Step-by-step explanation:
The question deals with a scenario where 2 moles of a diatomic gas are subjected to a process where 50% of the molecules get dissociated without an increase in temperature. In thermodynamics, the dissociation of a gas can absorb energy (heat) without changing the temperature through a process known as an endothermic reaction. The energy absorbed is used to break the chemical bonds rather than increasing the kinetic energy of the molecules, which would raise the temperature.
For diatomic gases, such as Hydrogen, Nitrogen, or Oxygen, the internal energy is mainly a function of temperature. The internal energy (U) can be described by the formula U = (5/2)nRT for a diatomic gas at room temperature, where n is the number of moles, R is the ideal gas constant, and T is the temperature. However, in this specific heat problem, there is a complication due to the dissociation of the gas which causes an increase in the number of moles of the gas.

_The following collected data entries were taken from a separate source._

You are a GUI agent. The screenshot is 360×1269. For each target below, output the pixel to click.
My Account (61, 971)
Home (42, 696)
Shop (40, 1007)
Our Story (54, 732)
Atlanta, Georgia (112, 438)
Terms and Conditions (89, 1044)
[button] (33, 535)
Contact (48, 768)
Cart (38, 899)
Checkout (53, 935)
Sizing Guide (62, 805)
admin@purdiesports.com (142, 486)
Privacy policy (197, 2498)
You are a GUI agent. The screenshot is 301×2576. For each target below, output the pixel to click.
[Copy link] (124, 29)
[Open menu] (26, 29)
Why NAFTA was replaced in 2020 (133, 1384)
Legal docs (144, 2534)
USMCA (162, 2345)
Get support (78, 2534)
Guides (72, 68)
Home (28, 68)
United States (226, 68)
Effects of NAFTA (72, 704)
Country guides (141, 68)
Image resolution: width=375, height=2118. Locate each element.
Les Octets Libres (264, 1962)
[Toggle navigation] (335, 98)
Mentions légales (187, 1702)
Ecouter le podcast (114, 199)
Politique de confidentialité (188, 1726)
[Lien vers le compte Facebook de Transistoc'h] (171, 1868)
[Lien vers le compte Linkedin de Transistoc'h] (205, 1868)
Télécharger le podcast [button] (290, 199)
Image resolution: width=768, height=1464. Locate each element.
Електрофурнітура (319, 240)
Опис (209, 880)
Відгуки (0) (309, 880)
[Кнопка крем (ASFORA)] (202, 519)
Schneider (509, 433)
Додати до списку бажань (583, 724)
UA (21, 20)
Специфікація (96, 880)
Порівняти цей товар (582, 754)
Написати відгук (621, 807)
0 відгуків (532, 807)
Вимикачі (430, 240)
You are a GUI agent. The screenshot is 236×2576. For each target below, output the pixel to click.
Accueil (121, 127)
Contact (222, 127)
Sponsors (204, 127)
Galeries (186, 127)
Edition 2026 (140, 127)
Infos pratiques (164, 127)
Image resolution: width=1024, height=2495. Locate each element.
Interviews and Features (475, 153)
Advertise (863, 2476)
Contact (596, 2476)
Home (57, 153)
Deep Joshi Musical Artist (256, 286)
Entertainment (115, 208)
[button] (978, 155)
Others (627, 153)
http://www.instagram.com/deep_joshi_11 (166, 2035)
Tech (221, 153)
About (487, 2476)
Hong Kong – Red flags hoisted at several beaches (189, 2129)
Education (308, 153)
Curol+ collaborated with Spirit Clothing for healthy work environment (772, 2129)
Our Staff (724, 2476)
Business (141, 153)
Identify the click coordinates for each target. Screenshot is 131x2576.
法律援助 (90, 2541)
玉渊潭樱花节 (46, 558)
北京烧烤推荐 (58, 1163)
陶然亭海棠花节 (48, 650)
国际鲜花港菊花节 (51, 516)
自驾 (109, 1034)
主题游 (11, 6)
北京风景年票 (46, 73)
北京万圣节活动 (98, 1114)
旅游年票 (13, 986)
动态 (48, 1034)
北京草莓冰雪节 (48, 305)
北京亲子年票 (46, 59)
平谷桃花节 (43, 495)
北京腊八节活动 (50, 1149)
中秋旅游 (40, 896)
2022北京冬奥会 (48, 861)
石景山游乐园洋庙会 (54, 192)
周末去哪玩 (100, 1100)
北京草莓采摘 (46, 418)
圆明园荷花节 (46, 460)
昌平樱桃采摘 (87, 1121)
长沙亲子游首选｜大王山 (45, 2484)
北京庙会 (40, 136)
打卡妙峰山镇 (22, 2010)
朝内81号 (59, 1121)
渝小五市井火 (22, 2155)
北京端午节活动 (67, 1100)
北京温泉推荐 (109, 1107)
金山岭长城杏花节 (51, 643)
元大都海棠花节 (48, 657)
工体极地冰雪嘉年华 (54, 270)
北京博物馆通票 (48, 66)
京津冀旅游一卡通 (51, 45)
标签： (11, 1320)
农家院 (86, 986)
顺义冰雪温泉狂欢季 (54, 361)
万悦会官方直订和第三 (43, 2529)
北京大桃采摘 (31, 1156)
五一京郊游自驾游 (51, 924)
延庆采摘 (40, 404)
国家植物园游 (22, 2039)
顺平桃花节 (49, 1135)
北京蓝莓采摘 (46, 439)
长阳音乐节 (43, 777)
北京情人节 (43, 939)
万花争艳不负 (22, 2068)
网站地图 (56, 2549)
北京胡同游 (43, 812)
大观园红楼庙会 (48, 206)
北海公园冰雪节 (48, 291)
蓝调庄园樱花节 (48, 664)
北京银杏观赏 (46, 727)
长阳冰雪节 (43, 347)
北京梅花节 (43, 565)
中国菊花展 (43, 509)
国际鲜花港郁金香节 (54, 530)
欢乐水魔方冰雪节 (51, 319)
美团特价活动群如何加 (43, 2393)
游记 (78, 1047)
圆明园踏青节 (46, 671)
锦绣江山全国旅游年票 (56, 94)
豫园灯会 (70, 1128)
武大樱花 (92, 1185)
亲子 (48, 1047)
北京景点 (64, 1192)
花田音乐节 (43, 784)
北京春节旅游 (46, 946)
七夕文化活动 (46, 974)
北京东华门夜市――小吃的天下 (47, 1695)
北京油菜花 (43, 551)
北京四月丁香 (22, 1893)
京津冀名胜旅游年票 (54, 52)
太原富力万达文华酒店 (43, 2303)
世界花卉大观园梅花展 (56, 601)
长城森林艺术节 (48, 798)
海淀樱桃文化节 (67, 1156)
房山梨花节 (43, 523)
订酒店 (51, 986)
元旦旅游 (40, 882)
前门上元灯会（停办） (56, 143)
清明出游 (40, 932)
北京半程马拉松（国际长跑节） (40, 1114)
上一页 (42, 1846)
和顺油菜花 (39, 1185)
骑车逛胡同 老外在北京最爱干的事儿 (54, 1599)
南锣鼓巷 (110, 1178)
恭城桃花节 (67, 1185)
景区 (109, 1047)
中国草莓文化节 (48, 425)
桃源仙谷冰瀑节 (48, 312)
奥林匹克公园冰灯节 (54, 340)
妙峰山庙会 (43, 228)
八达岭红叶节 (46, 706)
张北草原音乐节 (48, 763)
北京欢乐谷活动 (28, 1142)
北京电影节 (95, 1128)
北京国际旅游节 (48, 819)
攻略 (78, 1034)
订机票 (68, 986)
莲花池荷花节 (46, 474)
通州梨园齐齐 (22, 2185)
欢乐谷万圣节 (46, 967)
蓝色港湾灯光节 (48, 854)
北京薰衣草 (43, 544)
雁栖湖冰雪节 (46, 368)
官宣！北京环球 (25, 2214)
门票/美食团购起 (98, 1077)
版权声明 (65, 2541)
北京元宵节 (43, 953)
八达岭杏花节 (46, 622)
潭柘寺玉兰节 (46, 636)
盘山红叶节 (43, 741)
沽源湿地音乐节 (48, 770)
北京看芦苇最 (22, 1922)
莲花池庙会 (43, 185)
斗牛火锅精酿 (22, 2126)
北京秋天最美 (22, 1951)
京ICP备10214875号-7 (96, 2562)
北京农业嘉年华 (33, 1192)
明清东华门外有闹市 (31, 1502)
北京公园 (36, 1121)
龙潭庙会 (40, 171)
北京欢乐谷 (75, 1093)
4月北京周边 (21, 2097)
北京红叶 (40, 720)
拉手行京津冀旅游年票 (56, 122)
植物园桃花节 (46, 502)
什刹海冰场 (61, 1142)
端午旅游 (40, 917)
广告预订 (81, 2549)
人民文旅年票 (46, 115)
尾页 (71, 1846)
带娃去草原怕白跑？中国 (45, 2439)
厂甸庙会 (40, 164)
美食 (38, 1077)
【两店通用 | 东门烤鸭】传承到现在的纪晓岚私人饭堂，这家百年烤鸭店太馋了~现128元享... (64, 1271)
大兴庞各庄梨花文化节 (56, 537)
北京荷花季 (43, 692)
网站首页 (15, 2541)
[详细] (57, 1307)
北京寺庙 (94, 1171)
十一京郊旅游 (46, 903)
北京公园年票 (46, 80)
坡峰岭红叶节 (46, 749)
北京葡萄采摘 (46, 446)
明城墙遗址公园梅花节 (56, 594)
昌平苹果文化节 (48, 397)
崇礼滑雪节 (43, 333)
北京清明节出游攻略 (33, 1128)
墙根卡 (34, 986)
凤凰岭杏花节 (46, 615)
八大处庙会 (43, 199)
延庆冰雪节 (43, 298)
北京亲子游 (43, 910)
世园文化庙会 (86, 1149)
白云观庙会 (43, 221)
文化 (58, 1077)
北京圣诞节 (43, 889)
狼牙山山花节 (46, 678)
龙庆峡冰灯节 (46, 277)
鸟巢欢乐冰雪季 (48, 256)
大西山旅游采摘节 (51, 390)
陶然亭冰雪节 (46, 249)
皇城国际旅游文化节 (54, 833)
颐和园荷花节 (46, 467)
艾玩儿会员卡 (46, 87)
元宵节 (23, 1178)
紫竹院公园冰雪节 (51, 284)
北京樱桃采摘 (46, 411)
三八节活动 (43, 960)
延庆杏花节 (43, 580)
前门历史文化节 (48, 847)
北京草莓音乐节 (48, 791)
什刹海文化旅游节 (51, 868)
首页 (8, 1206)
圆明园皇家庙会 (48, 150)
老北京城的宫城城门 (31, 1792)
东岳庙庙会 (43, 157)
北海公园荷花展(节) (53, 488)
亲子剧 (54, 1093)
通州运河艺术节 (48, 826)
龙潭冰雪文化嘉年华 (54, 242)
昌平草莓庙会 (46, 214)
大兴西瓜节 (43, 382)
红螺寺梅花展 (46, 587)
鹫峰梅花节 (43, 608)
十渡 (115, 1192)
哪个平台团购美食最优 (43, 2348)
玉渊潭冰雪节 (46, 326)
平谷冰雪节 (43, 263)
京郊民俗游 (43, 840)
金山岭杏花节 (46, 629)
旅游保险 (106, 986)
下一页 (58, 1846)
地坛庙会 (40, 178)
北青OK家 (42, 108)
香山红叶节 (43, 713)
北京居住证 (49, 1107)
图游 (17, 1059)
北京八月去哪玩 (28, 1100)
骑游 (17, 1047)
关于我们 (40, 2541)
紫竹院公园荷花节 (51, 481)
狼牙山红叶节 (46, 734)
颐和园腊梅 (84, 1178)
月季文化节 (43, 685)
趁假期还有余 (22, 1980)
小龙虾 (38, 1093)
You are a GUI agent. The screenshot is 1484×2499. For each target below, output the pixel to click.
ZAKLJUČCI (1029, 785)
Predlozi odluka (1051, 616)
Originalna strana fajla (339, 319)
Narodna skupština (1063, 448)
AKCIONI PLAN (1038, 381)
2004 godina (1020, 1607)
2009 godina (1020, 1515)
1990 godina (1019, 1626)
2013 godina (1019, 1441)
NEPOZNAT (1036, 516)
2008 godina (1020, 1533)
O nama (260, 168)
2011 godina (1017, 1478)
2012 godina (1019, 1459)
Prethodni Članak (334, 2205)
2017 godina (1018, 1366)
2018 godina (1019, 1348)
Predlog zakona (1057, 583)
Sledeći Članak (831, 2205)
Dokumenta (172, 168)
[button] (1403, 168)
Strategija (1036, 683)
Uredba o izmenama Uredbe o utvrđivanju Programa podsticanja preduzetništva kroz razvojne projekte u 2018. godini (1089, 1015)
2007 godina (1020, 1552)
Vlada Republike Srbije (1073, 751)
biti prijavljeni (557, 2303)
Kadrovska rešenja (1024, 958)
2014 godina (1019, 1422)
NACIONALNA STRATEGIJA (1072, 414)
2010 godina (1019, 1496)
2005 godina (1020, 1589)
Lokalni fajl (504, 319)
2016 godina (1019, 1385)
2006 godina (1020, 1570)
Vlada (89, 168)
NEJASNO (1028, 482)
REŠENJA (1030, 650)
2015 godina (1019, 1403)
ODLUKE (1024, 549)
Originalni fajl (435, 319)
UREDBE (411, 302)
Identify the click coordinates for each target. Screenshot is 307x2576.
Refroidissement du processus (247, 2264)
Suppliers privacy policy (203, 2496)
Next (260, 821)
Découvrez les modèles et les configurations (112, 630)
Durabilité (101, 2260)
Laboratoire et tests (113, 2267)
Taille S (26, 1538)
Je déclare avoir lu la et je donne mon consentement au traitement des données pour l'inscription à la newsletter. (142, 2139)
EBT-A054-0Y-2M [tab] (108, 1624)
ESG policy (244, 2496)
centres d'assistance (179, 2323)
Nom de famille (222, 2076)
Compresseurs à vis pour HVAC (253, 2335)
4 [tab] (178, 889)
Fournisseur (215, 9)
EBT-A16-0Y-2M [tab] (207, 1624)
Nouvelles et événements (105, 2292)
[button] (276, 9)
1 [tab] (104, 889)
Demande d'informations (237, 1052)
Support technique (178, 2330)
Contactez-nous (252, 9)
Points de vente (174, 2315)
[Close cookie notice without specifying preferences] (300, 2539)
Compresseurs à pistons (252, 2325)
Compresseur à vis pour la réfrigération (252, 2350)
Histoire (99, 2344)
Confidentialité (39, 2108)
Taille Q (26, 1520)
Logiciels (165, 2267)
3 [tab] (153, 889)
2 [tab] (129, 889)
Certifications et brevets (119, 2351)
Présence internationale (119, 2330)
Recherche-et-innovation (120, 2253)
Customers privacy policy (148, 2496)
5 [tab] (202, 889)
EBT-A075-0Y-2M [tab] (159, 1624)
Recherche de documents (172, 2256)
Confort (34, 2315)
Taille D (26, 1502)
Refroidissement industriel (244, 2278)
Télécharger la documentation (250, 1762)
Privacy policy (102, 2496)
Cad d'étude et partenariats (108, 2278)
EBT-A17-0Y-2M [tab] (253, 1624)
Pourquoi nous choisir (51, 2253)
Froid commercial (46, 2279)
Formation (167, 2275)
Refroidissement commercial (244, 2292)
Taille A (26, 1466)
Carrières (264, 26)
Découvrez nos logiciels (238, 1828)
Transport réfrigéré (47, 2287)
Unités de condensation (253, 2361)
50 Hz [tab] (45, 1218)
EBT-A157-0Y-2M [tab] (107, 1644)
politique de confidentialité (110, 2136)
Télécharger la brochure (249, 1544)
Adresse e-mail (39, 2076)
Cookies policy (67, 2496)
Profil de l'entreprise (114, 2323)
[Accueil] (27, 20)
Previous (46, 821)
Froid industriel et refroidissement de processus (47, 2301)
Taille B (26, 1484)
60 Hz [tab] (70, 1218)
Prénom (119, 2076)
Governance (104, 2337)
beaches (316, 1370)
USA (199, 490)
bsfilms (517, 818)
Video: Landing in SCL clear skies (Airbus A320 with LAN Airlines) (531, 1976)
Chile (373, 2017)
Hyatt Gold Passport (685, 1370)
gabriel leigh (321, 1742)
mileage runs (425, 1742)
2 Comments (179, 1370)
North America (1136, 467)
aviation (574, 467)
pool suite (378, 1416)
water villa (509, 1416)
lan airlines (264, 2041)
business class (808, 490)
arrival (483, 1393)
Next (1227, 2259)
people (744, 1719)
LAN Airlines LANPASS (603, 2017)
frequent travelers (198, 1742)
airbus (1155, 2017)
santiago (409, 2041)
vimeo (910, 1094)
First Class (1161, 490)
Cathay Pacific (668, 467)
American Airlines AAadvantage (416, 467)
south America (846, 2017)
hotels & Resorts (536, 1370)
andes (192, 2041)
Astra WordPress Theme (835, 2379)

To solve the problem, we must understand that the molar heat capacity at constant volume for a diatomic gas is (5/2)R. Since half of the gas is dissociated, we effectively create another mole of atoms, leading to 3 moles of monatomic gas. Monatomic gas has a molar heat capacity of (3/2)R, which results in the total heat absorbed being the sum of the heat capacities multiplied by the temperature and the number of moles.
The heat supplied therefore is 2*(5/2)RT + 1*(3/2)RT = (5RT + 3RT/2) = (11/2)RT, considering the dissociation process. This is because of the conservation of energy, where the energy supplied goes solely into breaking intermolecular bonds rather than increasing temperature.